Business Briefs: desalination, renewable energy, a revolutionary landfill liner, and fuel cells

In this week’s international Business Briefs, the largest seawater reverse osmosis desalination plant in the western hemisphere, a boom for renewable energy companies, a revolutionary self-monitoring landfill liner is launched, and there is a new fuel cell patent.

Trinidad in the Caribbean is now the site of the largest seawater reverse osmosis desalination plant in the western hemisphere, built as a joint venture between Ionics and its local partner, Hafeez Karamath Engineering Services Ltd. The plant will process 109,000 cubic metres of water per day for the Water and Sewerage Authority of Trinidad and Tobago.

In the US, Enstech Inc has launched its new generation of safe landfill containments that can pinpoint leaks in the liner, contain the escaping leachate, and repair the leaks. Enstech CEO, Burt Hampton, has also sent a letter to EPA Administrator Christie Whitman asking for her help in establishing the new system as Best Available Control Technology (BACT).

Meanwhile in Australia, Energetech Australia Pty has announced that three European investment groups have committed to invest US$3.75 million to further the development and commercial application of the company’s proprietary ocean wave-energy technology.
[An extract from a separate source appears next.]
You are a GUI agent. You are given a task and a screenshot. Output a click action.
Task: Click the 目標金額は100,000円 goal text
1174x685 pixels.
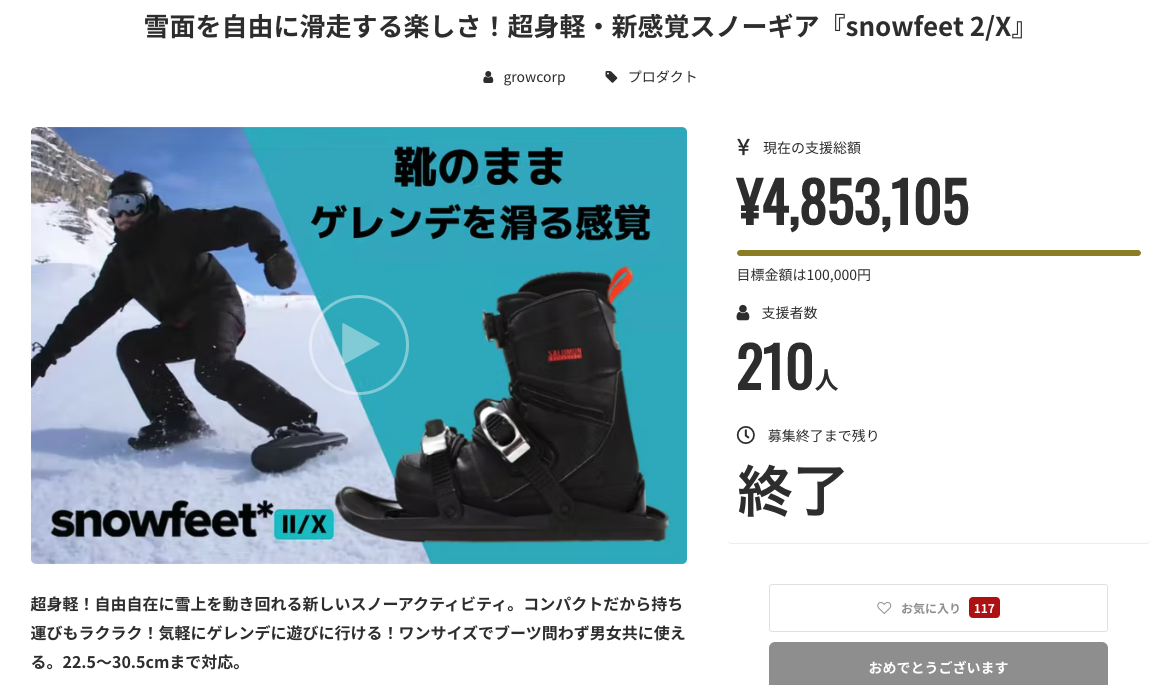[803, 275]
The company has also recently signed a memorandum of understanding with BC Hydro in Canada to establish a joint venture for the development of a wave energy demonstration project on Vancouver Island.

Still in the field of renewable energy, Enviro-Energy Corporation has announced its final results for the first quarter ending March 31, 2002. Revenue increased 464.09% in the first quarter compared to the first quarter of 2001, and totalled US$2,289,676.

Finally, Avista Labs in Spokane, US, has announced that it has been awarded a patent further protecting its claims of modularity in fuel cell system construction. When other fuel cell developers build systems that use fuel cells or balance of plant components in modular configurations they may now require a licensing agreement with Avista.